Exercise set:
1) Retype the section of the UK tourism article that begins at the words "With the whole" and stops after "said Alistair Handyside.".
2) In the UK tourism article, condense the paragraph that opens "With the whole of England now under tiers three or four" into two sentences that keep its main facts.

Quoted passage:
= = = = = = =
‘We’d rather hit the virus hard now than lose Easter,’ say UK tourism chiefs
Tourism chiefs have added their voices to calls for a national lockdown in a bid to help save Easter holiday bookings.
Boris Johnson is expected to announce tighter restrictions for England in a television address at 8pm on Monday. Johnson’s refusal to give specific details of the new measures in an interview on The Andrew Marr Show on Sunday prompted Labour leader Keir Starmer to call for an immediate lockdown to help tackle the “out of control” virus. “No more dither, no more delay,” Starmer tweeted.
Chief executive of Visit Cornwall, Malcolm Bell, said: “Our view is we’d rather hit [the virus] quick and hit it hard now to be able to operate at Easter. The worse thing would be to limp on and lose Easter.”
With the whole of England now under tiers three or four (with the exception of the Isles of Scilly) and hotels and self-catering businesses closed, tourism leaders now have their hopes pinned on a tourism revival over the Easter holiday. Remaining closed for eight weeks, including February half-term, would be worth it if it meant trading could resume for the crucial Easter period. Losing a second Easter would be “disastrous”, said Bell.
The head of the self-catering association PASC agreed: “The whole hospitality community has got everything based on enough people having the vaccines that Easter will bring meaningful revenue – because if we lose two Easters and a year between, the catastrophe will be mind-boggling,” said Alistair Handyside.
The hospitality sector was left high and dry over the festive period after three rapid changes to the Covid rules threw people’s plans into disarray.
= = = = = = =
Information shown:
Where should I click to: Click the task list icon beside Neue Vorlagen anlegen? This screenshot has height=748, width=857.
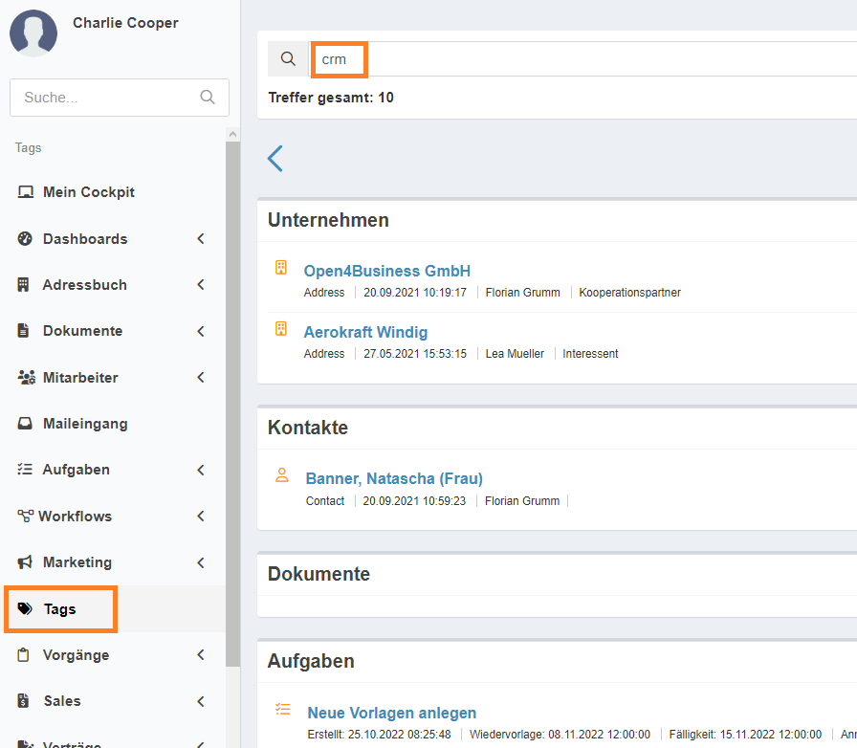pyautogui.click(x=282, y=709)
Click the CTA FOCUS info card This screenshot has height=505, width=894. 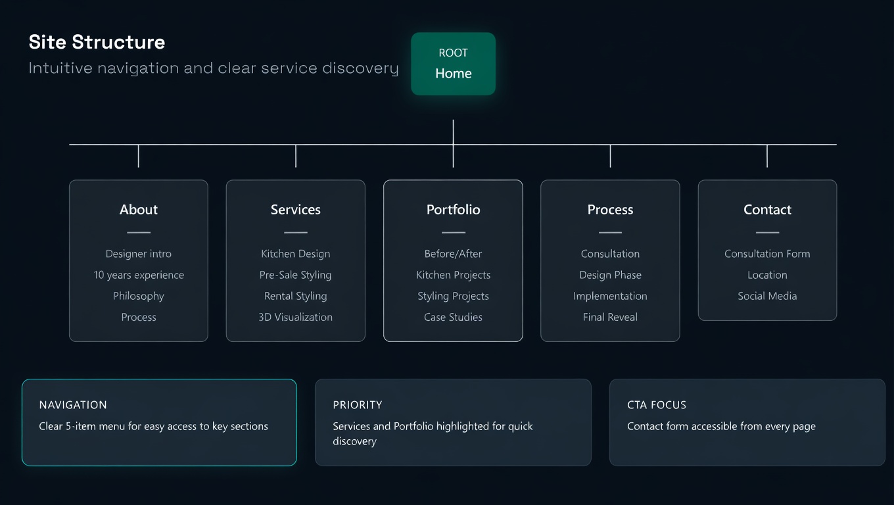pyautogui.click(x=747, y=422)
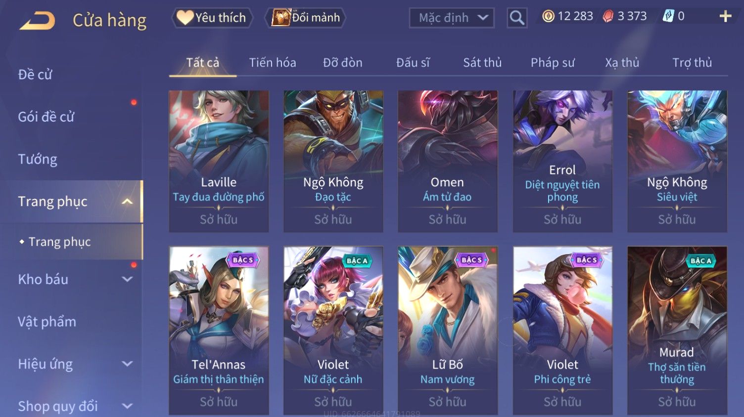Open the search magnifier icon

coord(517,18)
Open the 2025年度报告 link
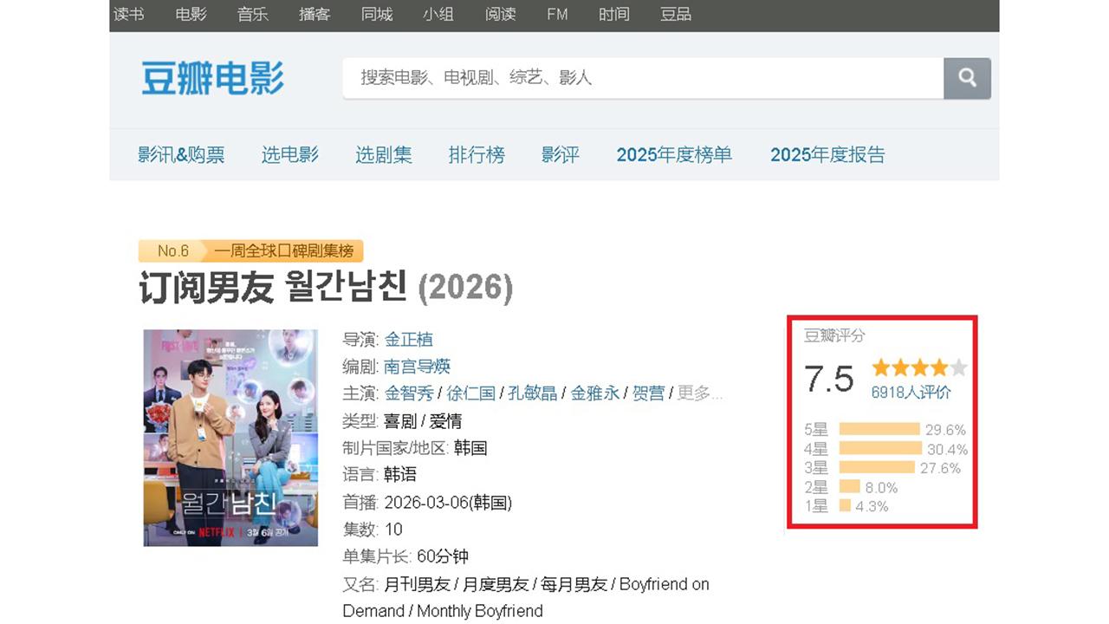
= = = = = = =
Exercise solutions:
1)
With the whole of England now under tiers three or four (with the exception of the Isles of Scilly) and hotels and self-catering businesses closed, tourism leaders now have their hopes pinned on a tourism revival over the Easter holiday. Remaining closed for eight weeks, including February half-term, would be worth it if it meant trading could resume for the crucial Easter period. Losing a second Easter would be “disastrous”, said Bell.
The head of the self-catering association PASC agreed: “The whole hospitality community has got everything based on enough people having the vaccines that Easter will bring meaningful revenue – because if we lose two Easters and a year between, the catastrophe will be mind-boggling,” said Alistair Handyside.

2) Except for the Isles of Scilly, all of England is under tier three or four, with hotels and self-catering businesses closed, so tourism leaders are counting on a revival over Easter. An eight-week closure that includes February half-term would be worth it if trading could resume for Easter, and Bell said losing a second Easter would be "disastrous."